■ **Check your understanding**
A. In the mortgage default article, what percentage of all originations in Q2 were purchase loans?
B. Write out the stretch of the mortgage default article from "The market dynamics" through "of all originations.", substituting "market conditions" for "market dynamics".

Milliman Inc., a mortgage consulting and analytics firm, found that mortgage default risk increased in the second quarter of this year, but there was a difference between government-sponsored entities.
According to its Milliman Mortgage Default Index (MMDI), the mortgage default risk witnessed a decrease, settling at 3.02% for loans acquired in Q2 2023, a drop from the 3.12% recorded for loans in Q1 2023. Interestingly, the trends showed a divergence in the default risk trajectory for government-sponsored enterprise (GSE) acquisitions.
Freddie Mac acquisitions experienced an uptick in default risk, moving from 3.04% to 3.09%, attributed to an increase in borrower risk. Conversely, Fannie Mae acquisitions reported a drop in default risk from 3.17% to 2.96%, underpinned by a decrease in borrower risk. Fannie Mae's larger volume of acquisitions, predominantly purchase loans, in Q2 2023 ensured that the overall GSE default risk receded by 10 percentage points.
The market dynamics in Q2 also threw light on the mortgage volume patterns. As interest rates peaked at around 7%, the mortgage volume persisted at lower levels, with purchase loans constituting a significant 87% of all originations.
"Mortgage originations for both refinance and purchase loans are in line with 2019, similar to volume we saw pre-pandemic," said Jonathan Glowacki, a principal at Milliman and co-author of the MMDI. "The recent increases in interest rates have made rate/term refinance loans less attractive to home buyers, and about 68% of refinance originations in Q2 were cash-out refinance loans."

(Stored items)
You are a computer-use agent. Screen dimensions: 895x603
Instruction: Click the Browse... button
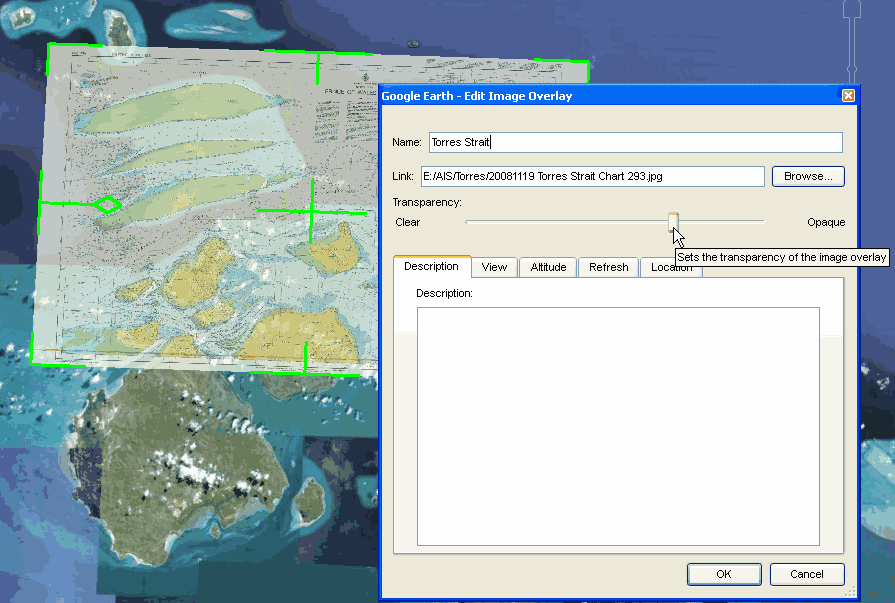click(x=808, y=176)
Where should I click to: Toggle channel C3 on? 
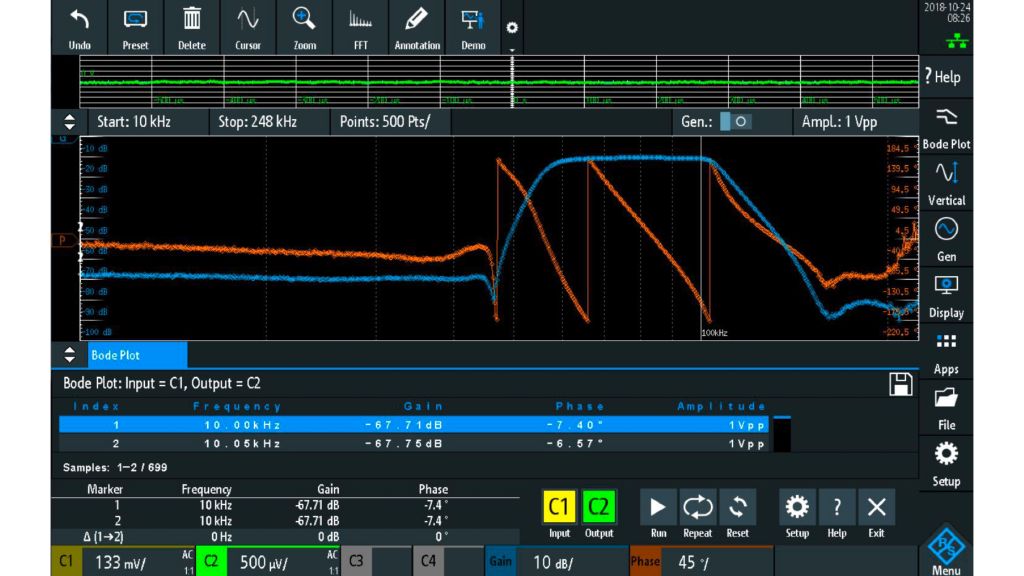pos(354,562)
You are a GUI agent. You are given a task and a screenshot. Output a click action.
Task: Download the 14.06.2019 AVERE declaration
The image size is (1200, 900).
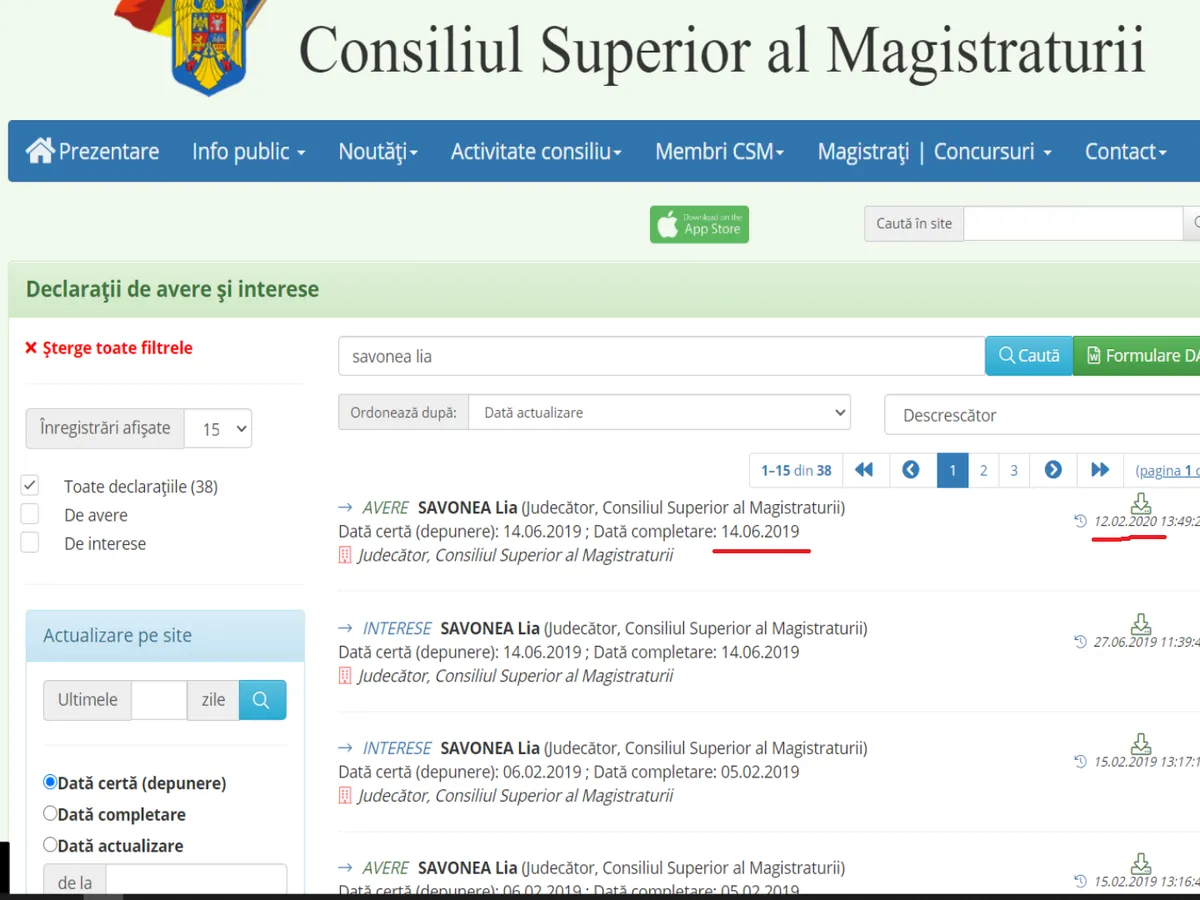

■ **Per-task answers**
A. 87%

B.
The market conditions in Q2 also threw light on the mortgage volume patterns. As interest rates peaked at around 7%, the mortgage volume persisted at lower levels, with purchase loans constituting a significant 87% of all originations.